Poelma eventually left Microsoft to come back to his hometown of Denver and focus on that vision. He started QwikCart in January 2011 (formerly known as BusyLife Software) and created a mobile commerce app for customers to order groceries online and then some.

Today, QwikCart offers suppliers, wholesalers, distributors and retailers of any size a uniquely branded application that streamlines their business and brings the consumer closer to the product, making buying and selling easier on everyone, Marketing Manager Sean Bryant said.

“We wanted to make things convenient for people, not only for the customer, but for the business,” Bryant said. So that’s where the team started.

The standard way of waiting in lines and walking blindly through grocery aisles felt analog to Poelma. He wanted to bring the everyday task up to speed with the rest of the world. He wanted a digital answer. And after researching the market, he realized there wasn’t much of an answer yet, especially in Denver. He thought of the mobile trend and how much easier it would be to shop from his phone. The culture was begging for it, and Poelma noticed this. Turns out he’s right. According to ComScore, as of March 2013, nearly 50 percent of online retail is done through mobile devices.

So CEO Poelma gathered a team and came up with a way to give a voice to small businesses  without a mobile commerce answer. He wanted to help them adapt to the mobile trend, help them grow their business with it and subsequently make it easier on the consumer to purchase from these businesses.

The QwikCart product helps businesses guide their customers, offer incentives and introduce products. It helps them improve their business through reports with detailed consumer information, tools to help forecast sales by store and period, integration with major Point of Sale manufacturers, and integration with payment processors or banks – all of which can be monitored and controlled through a Merchant Portal.

Staying true to their vision

There wasn’t much competition when it came to mobile commerce when they started, so QwikCart had the chance to really define themselves: “We have a vision on what the market wants, what the businesses want, what the consumer wants,” Bryant said.

Instead of hiring a surplus of people, they kept the team tight.

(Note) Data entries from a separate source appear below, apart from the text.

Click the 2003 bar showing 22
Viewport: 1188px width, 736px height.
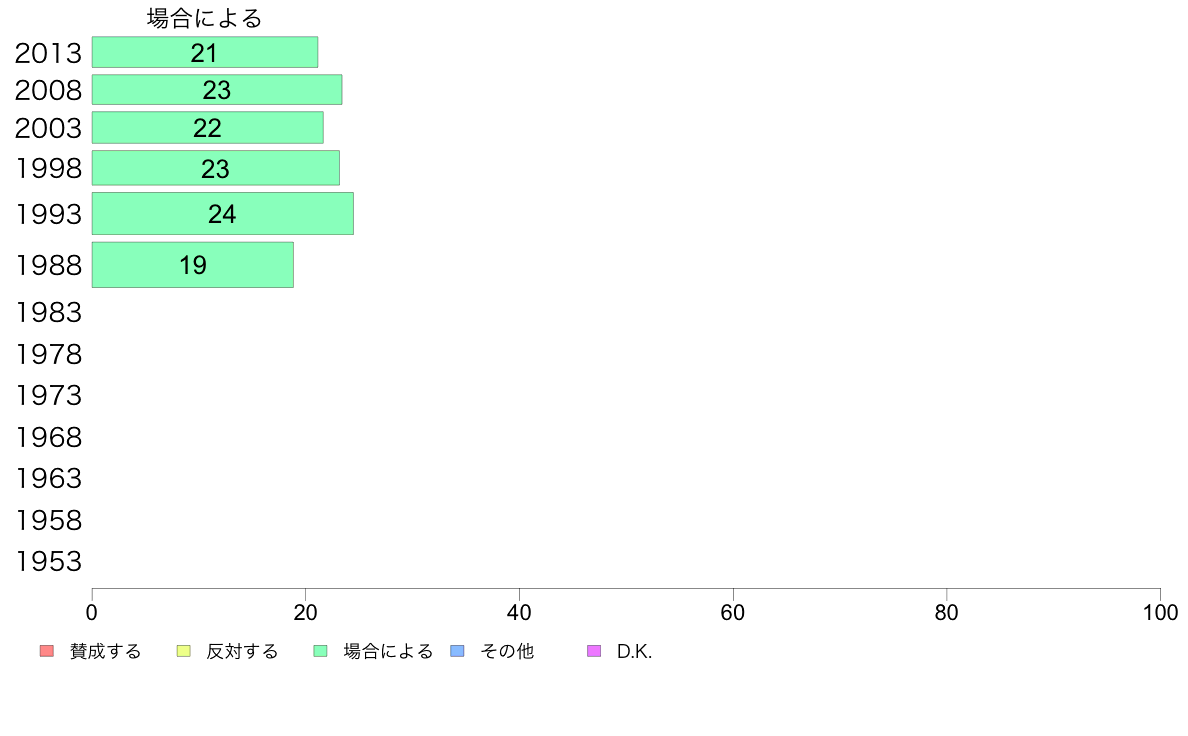coord(208,127)
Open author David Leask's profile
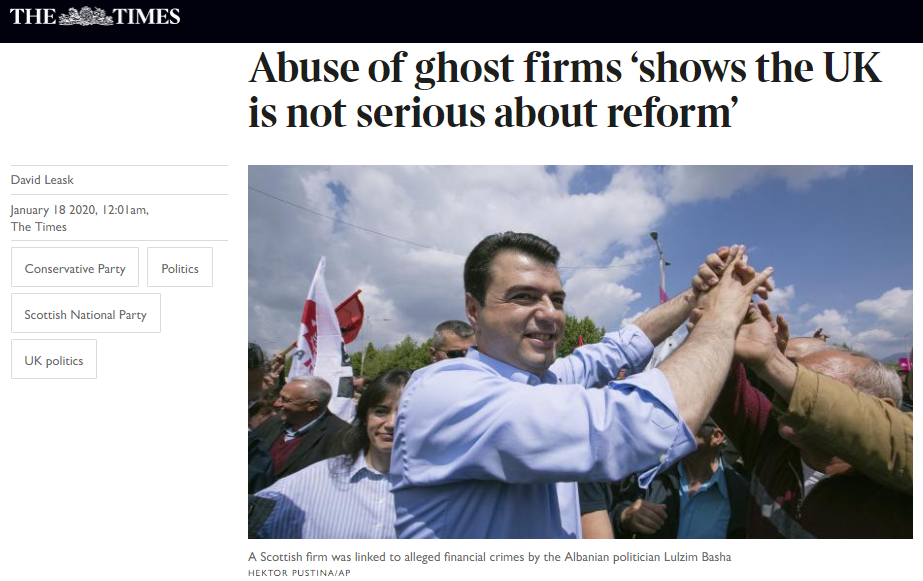 point(42,180)
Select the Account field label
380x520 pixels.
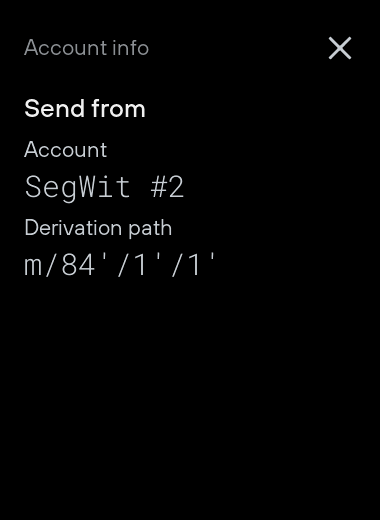click(x=66, y=150)
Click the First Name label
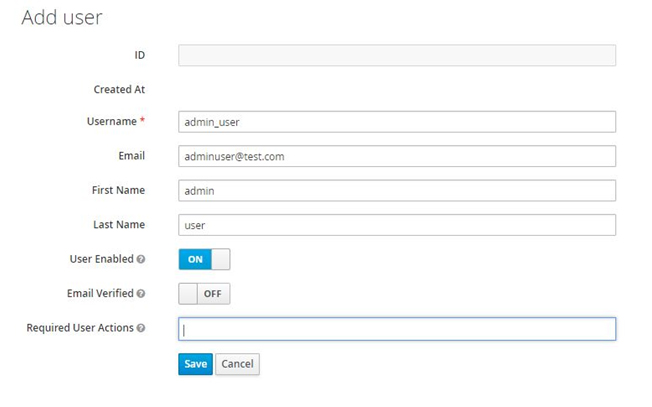 [x=117, y=190]

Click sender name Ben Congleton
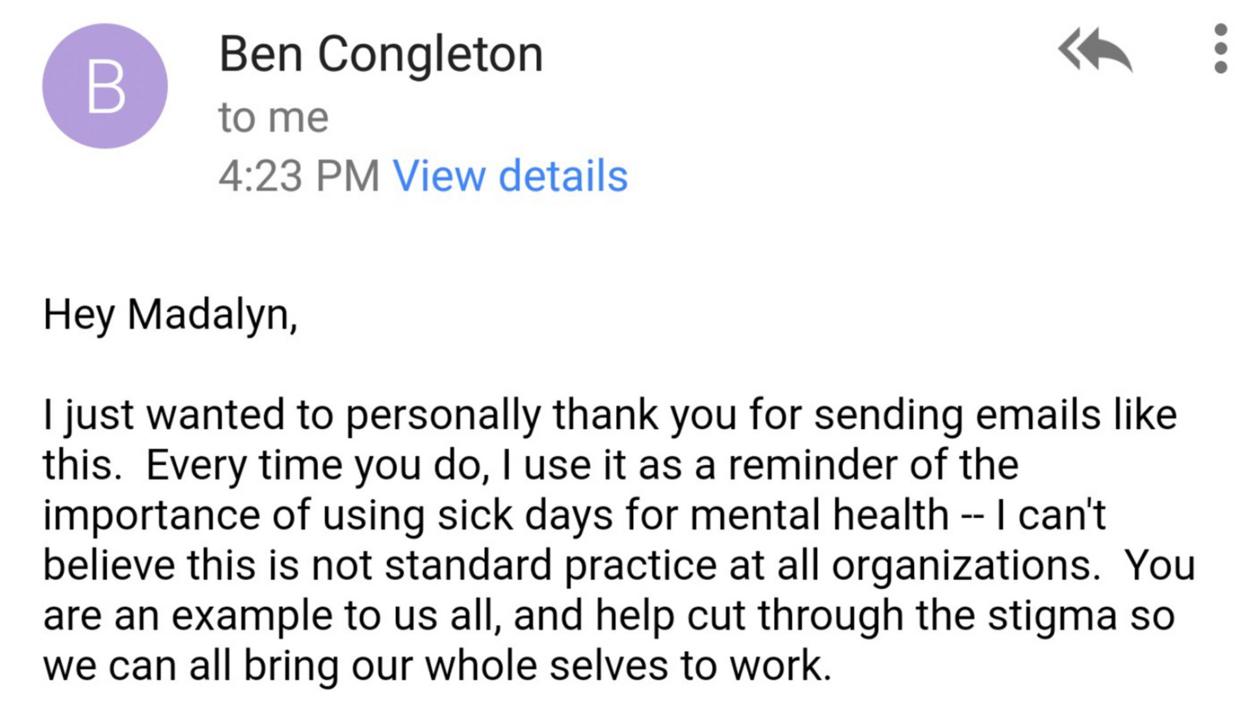point(381,53)
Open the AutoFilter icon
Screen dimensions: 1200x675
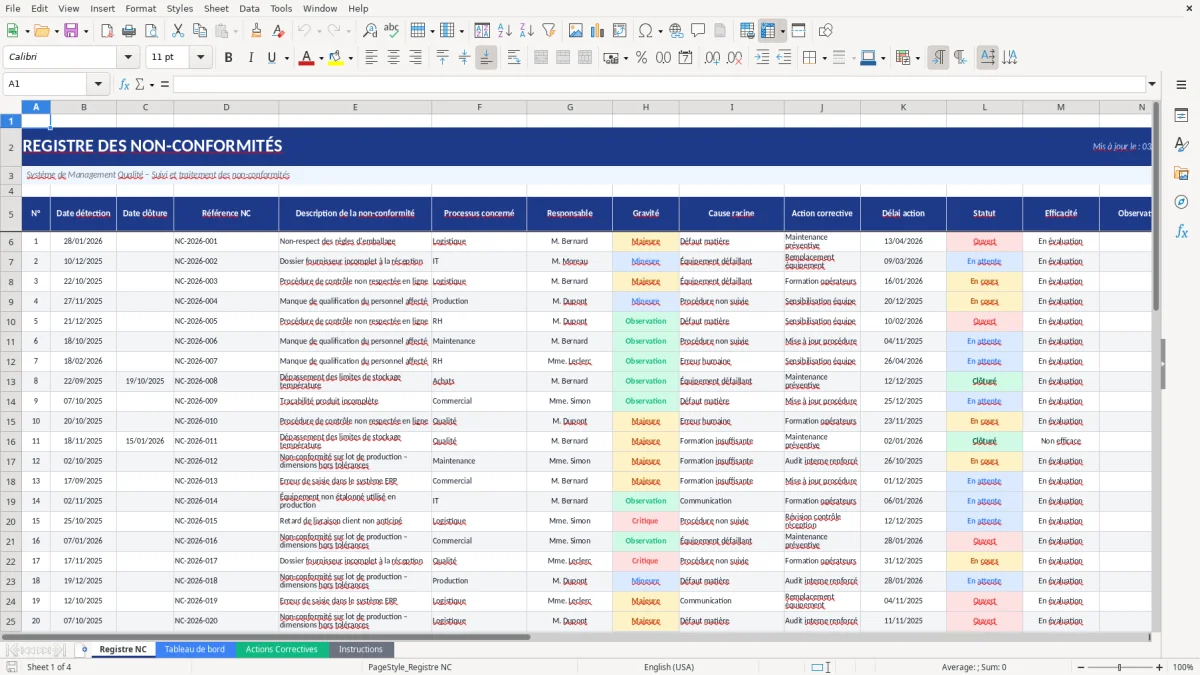pyautogui.click(x=549, y=30)
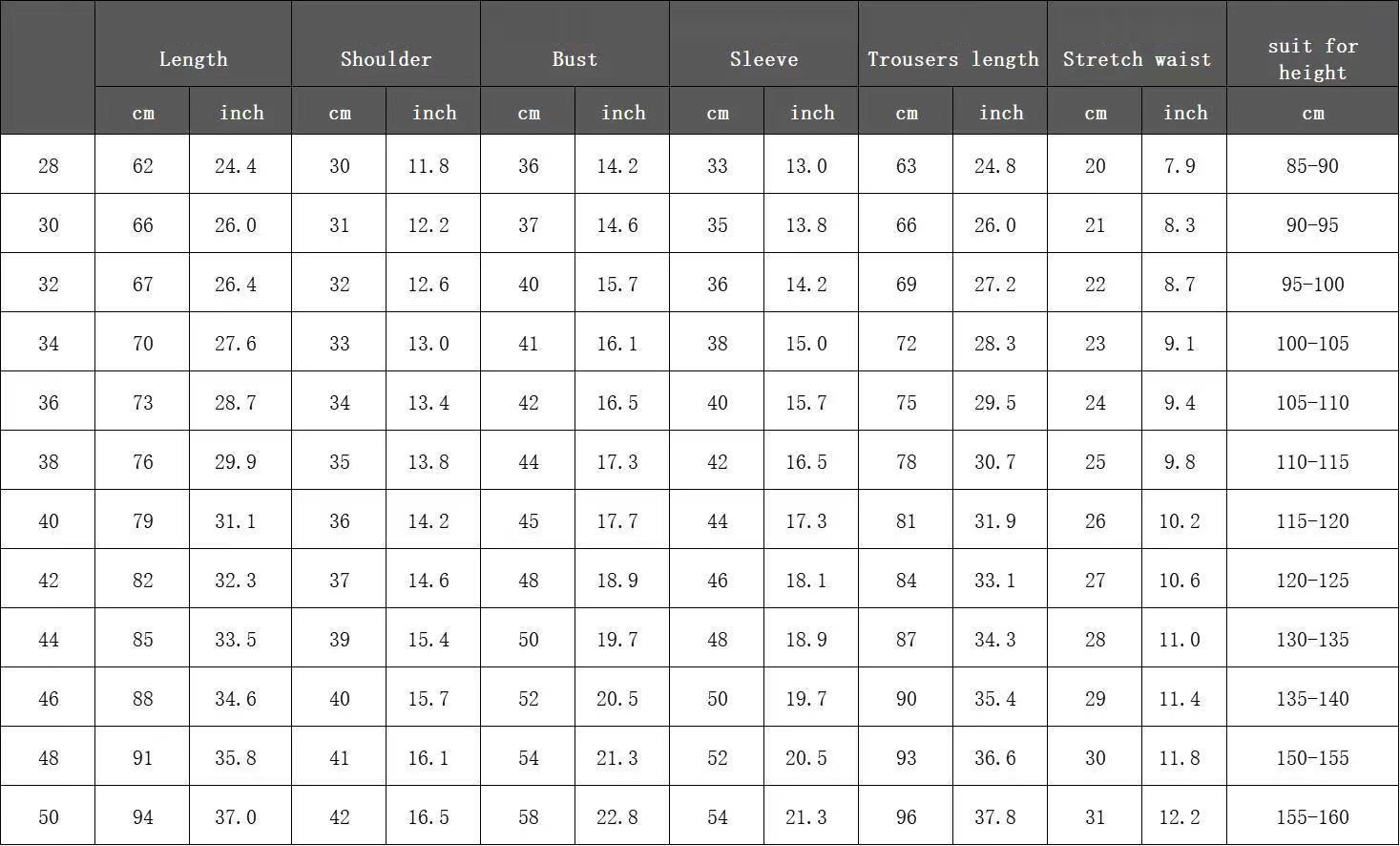Click size 50 row label

[48, 816]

Even now, after three years, there remains just over 10 of them, five of whom occupy the Greenwood Village headquarters.  They believed this was how to keep the vision clear.

They also decided to brand their business based on the product. That’s when BusyLife Software became QwikCart. And instead of trying to take on bigger retail markets, they kept the focus on smaller businesses, only venturing out to the liquor industry with their newest product LiquorCart.

Three years later, they’re proud of their product and secure in their vision. With this, it was easy to find seed investors that believe in their vision (funding is currently about $1.2 million).

Shining a spotlight on their work

Now that their product is stable and vision is tight and clear, the future of QwikCart will be a focus on sales and marketing. They plan to venture out from just the conference marketing of the past and take on social media. They’ll be spreading their answer to the mobile commerce trend and explaining the importance of a product that offers both B2B and B2C sales. For QwikCart, it all comes back to that vision.

"If there’s a defined vision, there’s going to be promise with the company,” Bryant said. “There’s an uncertainty with startups and you want to see that there’s a clear site down the road.”